:: Records for the task ::
** START **
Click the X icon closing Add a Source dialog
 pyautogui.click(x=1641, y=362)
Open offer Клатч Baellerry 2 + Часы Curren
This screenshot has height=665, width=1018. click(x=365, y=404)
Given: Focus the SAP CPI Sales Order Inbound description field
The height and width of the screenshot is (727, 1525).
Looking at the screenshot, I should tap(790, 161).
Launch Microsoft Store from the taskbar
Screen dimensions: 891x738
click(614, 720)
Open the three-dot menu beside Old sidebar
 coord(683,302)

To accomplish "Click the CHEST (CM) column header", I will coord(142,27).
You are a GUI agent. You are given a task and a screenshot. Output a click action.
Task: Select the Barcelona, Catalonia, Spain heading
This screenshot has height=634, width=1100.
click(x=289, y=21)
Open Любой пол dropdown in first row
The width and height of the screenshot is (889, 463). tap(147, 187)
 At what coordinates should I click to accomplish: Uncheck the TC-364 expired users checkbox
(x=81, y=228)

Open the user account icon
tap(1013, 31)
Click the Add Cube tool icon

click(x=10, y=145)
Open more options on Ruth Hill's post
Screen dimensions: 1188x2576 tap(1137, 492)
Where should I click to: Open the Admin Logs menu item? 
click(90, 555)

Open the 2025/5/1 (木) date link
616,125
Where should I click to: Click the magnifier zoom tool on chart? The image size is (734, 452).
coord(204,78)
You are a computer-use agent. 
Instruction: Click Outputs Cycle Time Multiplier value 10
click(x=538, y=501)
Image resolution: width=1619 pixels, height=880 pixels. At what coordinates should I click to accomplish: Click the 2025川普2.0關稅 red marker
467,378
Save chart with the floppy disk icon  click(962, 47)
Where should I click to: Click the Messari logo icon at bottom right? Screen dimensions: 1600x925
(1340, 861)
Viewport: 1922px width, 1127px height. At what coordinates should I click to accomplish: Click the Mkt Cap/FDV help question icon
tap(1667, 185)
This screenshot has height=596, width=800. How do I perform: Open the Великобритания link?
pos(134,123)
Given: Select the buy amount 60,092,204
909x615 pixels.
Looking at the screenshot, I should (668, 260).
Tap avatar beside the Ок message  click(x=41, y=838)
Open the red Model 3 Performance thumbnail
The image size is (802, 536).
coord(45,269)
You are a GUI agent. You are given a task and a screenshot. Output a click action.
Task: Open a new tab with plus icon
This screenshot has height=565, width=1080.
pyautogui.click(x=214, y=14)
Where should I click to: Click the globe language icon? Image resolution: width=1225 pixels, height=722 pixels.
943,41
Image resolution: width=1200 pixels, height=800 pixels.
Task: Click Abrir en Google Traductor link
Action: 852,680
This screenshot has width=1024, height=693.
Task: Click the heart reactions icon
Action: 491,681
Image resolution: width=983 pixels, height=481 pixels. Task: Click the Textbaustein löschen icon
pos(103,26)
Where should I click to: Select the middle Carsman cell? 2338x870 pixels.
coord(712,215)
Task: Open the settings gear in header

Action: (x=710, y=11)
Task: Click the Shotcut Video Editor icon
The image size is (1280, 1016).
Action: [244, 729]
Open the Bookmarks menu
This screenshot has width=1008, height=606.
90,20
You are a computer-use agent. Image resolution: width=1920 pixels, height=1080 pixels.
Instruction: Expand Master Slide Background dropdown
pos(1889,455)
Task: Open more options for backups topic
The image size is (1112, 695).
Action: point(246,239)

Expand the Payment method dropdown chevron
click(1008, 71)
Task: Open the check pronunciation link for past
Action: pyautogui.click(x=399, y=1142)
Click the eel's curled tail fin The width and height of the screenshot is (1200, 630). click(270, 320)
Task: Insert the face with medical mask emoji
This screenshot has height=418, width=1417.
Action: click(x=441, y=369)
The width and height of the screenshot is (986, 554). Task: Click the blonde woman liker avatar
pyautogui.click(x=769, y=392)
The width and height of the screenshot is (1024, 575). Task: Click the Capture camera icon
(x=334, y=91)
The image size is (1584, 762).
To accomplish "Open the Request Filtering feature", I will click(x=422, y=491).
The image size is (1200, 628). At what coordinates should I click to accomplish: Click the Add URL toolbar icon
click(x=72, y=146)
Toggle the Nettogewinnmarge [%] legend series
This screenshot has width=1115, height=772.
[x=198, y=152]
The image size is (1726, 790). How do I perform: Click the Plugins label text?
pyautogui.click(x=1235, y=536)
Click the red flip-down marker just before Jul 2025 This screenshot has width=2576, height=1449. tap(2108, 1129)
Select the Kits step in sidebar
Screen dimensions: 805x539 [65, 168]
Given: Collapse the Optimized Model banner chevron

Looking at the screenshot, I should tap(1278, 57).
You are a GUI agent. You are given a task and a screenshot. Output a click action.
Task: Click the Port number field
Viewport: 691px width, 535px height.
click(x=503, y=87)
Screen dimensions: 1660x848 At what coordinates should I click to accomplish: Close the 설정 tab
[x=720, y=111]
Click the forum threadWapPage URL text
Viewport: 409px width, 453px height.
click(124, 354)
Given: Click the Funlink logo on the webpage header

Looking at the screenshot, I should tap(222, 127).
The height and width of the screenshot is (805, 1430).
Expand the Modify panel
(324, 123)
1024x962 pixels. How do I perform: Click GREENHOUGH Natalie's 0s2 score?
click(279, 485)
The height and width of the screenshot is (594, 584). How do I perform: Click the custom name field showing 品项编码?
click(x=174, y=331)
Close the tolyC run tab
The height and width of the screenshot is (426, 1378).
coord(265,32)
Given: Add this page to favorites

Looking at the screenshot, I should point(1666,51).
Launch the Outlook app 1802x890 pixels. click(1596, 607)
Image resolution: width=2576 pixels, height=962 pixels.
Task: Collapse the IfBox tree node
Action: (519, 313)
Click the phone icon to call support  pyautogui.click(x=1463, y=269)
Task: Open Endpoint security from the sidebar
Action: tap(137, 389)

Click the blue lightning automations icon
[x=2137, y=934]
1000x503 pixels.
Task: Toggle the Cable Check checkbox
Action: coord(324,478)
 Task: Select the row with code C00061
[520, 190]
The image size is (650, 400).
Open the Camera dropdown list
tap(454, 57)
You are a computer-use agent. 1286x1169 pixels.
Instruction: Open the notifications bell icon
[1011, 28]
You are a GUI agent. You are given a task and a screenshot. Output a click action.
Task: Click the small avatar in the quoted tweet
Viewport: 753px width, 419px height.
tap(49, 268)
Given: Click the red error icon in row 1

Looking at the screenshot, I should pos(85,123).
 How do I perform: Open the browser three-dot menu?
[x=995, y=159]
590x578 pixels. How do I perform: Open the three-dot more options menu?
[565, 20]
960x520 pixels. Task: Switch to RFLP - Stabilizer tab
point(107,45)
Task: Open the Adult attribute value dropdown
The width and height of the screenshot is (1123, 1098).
** END **
:: Set problem ::
Rewrite all of the data above with every occurrence of "three-dot" replaced by "kebab" and everything else left unchanged.

:: Reply to the exercise ::
Click the X icon closing Add a Source dialog
 pyautogui.click(x=1641, y=362)
Open offer Клатч Baellerry 2 + Часы Curren
This screenshot has height=665, width=1018. click(x=365, y=404)
Given: Focus the SAP CPI Sales Order Inbound description field
The height and width of the screenshot is (727, 1525).
Looking at the screenshot, I should tap(790, 161).
Launch Microsoft Store from the taskbar
Screen dimensions: 891x738
click(614, 720)
Open the kebab menu beside Old sidebar
 coord(683,302)

To accomplish "Click the CHEST (CM) column header", I will coord(142,27).
You are a GUI agent. You are given a task and a screenshot. Output a click action.
Task: Select the Barcelona, Catalonia, Spain heading
This screenshot has height=634, width=1100.
click(x=289, y=21)
Open Любой пол dropdown in first row
The width and height of the screenshot is (889, 463). tap(147, 187)
 At what coordinates should I click to accomplish: Uncheck the TC-364 expired users checkbox
(x=81, y=228)

Open the user account icon
tap(1013, 31)
Click the Add Cube tool icon

click(x=10, y=145)
Open more options on Ruth Hill's post
Screen dimensions: 1188x2576 tap(1137, 492)
Where should I click to: Open the Admin Logs menu item? 
click(90, 555)

Open the 2025/5/1 (木) date link
616,125
Where should I click to: Click the magnifier zoom tool on chart? The image size is (734, 452).
coord(204,78)
You are a computer-use agent. 
Instruction: Click Outputs Cycle Time Multiplier value 10
click(x=538, y=501)
Image resolution: width=1619 pixels, height=880 pixels. At what coordinates should I click to accomplish: Click the 2025川普2.0關稅 red marker
467,378
Save chart with the floppy disk icon  click(962, 47)
Where should I click to: Click the Messari logo icon at bottom right? Screen dimensions: 1600x925
(1340, 861)
Viewport: 1922px width, 1127px height. At what coordinates should I click to accomplish: Click the Mkt Cap/FDV help question icon
tap(1667, 185)
This screenshot has height=596, width=800. How do I perform: Open the Великобритания link?
pos(134,123)
Given: Select the buy amount 60,092,204
909x615 pixels.
Looking at the screenshot, I should (668, 260).
Tap avatar beside the Ок message  click(x=41, y=838)
Open the red Model 3 Performance thumbnail
The image size is (802, 536).
coord(45,269)
You are a GUI agent. You are given a task and a screenshot. Output a click action.
Task: Open a new tab with plus icon
This screenshot has height=565, width=1080.
pyautogui.click(x=214, y=14)
Where should I click to: Click the globe language icon? Image resolution: width=1225 pixels, height=722 pixels.
943,41
Image resolution: width=1200 pixels, height=800 pixels.
Task: Click Abrir en Google Traductor link
Action: 852,680
This screenshot has width=1024, height=693.
Task: Click the heart reactions icon
Action: 491,681
Image resolution: width=983 pixels, height=481 pixels. Task: Click the Textbaustein löschen icon
pos(103,26)
Where should I click to: Select the middle Carsman cell? 2338x870 pixels.
coord(712,215)
Task: Open the settings gear in header

Action: (x=710, y=11)
Task: Click the Shotcut Video Editor icon
The image size is (1280, 1016).
Action: [244, 729]
Open the Bookmarks menu
This screenshot has width=1008, height=606.
90,20
You are a computer-use agent. Image resolution: width=1920 pixels, height=1080 pixels.
Instruction: Expand Master Slide Background dropdown
pos(1889,455)
Task: Open more options for backups topic
The image size is (1112, 695).
Action: point(246,239)

Expand the Payment method dropdown chevron
click(1008, 71)
Task: Open the check pronunciation link for past
Action: pyautogui.click(x=399, y=1142)
Click the eel's curled tail fin The width and height of the screenshot is (1200, 630). click(270, 320)
Task: Insert the face with medical mask emoji
This screenshot has height=418, width=1417.
Action: click(x=441, y=369)
The width and height of the screenshot is (986, 554). Task: Click the blonde woman liker avatar
pyautogui.click(x=769, y=392)
The width and height of the screenshot is (1024, 575). Task: Click the Capture camera icon
(x=334, y=91)
The image size is (1584, 762).
To accomplish "Open the Request Filtering feature", I will click(x=422, y=491).
The image size is (1200, 628). At what coordinates should I click to accomplish: Click the Add URL toolbar icon
click(x=72, y=146)
Toggle the Nettogewinnmarge [%] legend series
This screenshot has width=1115, height=772.
[x=198, y=152]
The image size is (1726, 790). How do I perform: Click the Plugins label text?
pyautogui.click(x=1235, y=536)
Click the red flip-down marker just before Jul 2025 This screenshot has width=2576, height=1449. tap(2108, 1129)
Select the Kits step in sidebar
Screen dimensions: 805x539 [65, 168]
Given: Collapse the Optimized Model banner chevron

Looking at the screenshot, I should tap(1278, 57).
You are a GUI agent. You are given a task and a screenshot. Output a click action.
Task: Click the Port number field
Viewport: 691px width, 535px height.
click(x=503, y=87)
Screen dimensions: 1660x848 At what coordinates should I click to accomplish: Close the 설정 tab
[x=720, y=111]
Click the forum threadWapPage URL text
Viewport: 409px width, 453px height.
click(124, 354)
Given: Click the Funlink logo on the webpage header

Looking at the screenshot, I should tap(222, 127).
The height and width of the screenshot is (805, 1430).
Expand the Modify panel
(324, 123)
1024x962 pixels. How do I perform: Click GREENHOUGH Natalie's 0s2 score?
click(279, 485)
The height and width of the screenshot is (594, 584). How do I perform: Click the custom name field showing 品项编码?
click(x=174, y=331)
Close the tolyC run tab
The height and width of the screenshot is (426, 1378).
coord(265,32)
Given: Add this page to favorites

Looking at the screenshot, I should point(1666,51).
Launch the Outlook app 1802x890 pixels. click(1596, 607)
Image resolution: width=2576 pixels, height=962 pixels.
Task: Collapse the IfBox tree node
Action: (519, 313)
Click the phone icon to call support  pyautogui.click(x=1463, y=269)
Task: Open Endpoint security from the sidebar
Action: tap(137, 389)

Click the blue lightning automations icon
[x=2137, y=934]
1000x503 pixels.
Task: Toggle the Cable Check checkbox
Action: coord(324,478)
 Task: Select the row with code C00061
[520, 190]
The image size is (650, 400).
Open the Camera dropdown list
tap(454, 57)
You are a computer-use agent. 1286x1169 pixels.
Instruction: Open the notifications bell icon
[1011, 28]
You are a GUI agent. You are given a task and a screenshot. Output a click action.
Task: Click the small avatar in the quoted tweet
Viewport: 753px width, 419px height.
tap(49, 268)
Given: Click the red error icon in row 1

Looking at the screenshot, I should pos(85,123).
 How do I perform: Open the browser kebab menu?
[x=995, y=159]
590x578 pixels. How do I perform: Open the kebab more options menu?
[565, 20]
960x520 pixels. Task: Switch to RFLP - Stabilizer tab
point(107,45)
Task: Open the Adult attribute value dropdown
The width and height of the screenshot is (1123, 1098).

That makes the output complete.